■ **Objective**: Copy the rows from the line with "The image size is (1901, 979)." to the line with "[x=824, y=1211]" exactly as they appear, with both of those lines included.

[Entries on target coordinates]
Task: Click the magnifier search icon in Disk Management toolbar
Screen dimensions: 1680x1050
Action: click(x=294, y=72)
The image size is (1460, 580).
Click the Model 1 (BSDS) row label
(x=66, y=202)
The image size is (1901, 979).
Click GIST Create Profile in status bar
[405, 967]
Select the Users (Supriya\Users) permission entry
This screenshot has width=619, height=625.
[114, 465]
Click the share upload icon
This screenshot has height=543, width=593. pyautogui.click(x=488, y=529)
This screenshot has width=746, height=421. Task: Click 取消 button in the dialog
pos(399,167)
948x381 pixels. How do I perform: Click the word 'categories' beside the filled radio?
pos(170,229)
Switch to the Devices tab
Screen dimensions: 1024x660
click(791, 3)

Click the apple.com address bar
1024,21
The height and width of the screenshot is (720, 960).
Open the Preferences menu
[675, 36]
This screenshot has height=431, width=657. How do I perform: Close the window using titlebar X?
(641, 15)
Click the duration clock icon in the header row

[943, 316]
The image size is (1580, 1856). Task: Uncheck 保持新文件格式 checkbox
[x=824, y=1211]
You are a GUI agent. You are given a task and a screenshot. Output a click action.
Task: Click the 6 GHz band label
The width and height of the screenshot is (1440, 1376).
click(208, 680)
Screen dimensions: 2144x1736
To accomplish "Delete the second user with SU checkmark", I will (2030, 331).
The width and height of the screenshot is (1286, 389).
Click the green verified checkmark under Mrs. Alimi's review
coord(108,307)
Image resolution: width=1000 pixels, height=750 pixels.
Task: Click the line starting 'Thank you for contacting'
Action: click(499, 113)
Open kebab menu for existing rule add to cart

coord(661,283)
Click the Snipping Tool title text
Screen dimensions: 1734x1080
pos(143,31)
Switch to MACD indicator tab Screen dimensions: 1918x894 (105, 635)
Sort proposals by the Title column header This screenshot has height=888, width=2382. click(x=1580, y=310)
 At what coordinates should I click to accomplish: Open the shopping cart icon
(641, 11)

■ **Solution**:
The image size is (1901, 979).
Click GIST Create Profile in status bar
[405, 967]
Select the Users (Supriya\Users) permission entry
This screenshot has width=619, height=625.
[114, 465]
Click the share upload icon
This screenshot has height=543, width=593. pyautogui.click(x=488, y=529)
This screenshot has width=746, height=421. Task: Click 取消 button in the dialog
pos(399,167)
948x381 pixels. How do I perform: Click the word 'categories' beside the filled radio?
pos(170,229)
Switch to the Devices tab
Screen dimensions: 1024x660
click(791, 3)

Click the apple.com address bar
1024,21
The height and width of the screenshot is (720, 960).
Open the Preferences menu
[675, 36]
This screenshot has height=431, width=657. How do I perform: Close the window using titlebar X?
(641, 15)
Click the duration clock icon in the header row

[943, 316]
The image size is (1580, 1856). Task: Uncheck 保持新文件格式 checkbox
[x=824, y=1211]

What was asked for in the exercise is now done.